# DATA RECORDS
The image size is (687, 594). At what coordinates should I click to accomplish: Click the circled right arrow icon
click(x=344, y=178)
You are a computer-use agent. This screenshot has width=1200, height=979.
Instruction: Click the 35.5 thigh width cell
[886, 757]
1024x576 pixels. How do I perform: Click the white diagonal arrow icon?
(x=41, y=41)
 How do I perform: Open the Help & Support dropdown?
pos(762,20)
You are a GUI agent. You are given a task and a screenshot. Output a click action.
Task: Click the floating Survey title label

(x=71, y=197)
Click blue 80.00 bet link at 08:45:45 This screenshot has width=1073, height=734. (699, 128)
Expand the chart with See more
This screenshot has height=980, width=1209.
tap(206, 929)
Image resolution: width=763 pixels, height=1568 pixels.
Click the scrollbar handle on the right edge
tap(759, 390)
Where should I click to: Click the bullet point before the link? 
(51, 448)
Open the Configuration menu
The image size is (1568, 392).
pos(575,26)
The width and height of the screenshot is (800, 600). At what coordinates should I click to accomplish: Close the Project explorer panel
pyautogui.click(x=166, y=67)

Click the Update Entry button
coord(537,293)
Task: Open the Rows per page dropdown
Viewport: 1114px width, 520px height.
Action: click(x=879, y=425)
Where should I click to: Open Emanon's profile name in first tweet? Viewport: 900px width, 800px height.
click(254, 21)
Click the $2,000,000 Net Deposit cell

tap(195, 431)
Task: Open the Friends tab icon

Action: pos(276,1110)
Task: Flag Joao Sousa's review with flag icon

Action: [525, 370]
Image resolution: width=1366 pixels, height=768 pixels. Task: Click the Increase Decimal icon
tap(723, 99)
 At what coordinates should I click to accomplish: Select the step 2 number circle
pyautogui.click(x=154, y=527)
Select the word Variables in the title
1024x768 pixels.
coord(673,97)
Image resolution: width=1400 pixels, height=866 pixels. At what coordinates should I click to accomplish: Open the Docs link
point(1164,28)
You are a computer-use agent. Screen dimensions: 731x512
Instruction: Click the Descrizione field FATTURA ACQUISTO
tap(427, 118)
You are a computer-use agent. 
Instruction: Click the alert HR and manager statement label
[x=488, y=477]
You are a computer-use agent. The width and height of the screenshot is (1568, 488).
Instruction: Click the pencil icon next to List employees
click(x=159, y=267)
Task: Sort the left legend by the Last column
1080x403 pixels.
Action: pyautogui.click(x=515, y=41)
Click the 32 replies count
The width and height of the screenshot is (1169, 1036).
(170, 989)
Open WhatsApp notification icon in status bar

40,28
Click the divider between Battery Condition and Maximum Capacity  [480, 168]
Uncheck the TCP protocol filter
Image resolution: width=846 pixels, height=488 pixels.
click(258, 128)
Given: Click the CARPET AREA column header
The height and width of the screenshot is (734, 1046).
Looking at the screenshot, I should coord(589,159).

# WORK TO COMPLETE
Determine how many lines of the material include the string "computer", and give only the resulting number.

# ANSWER BOX
4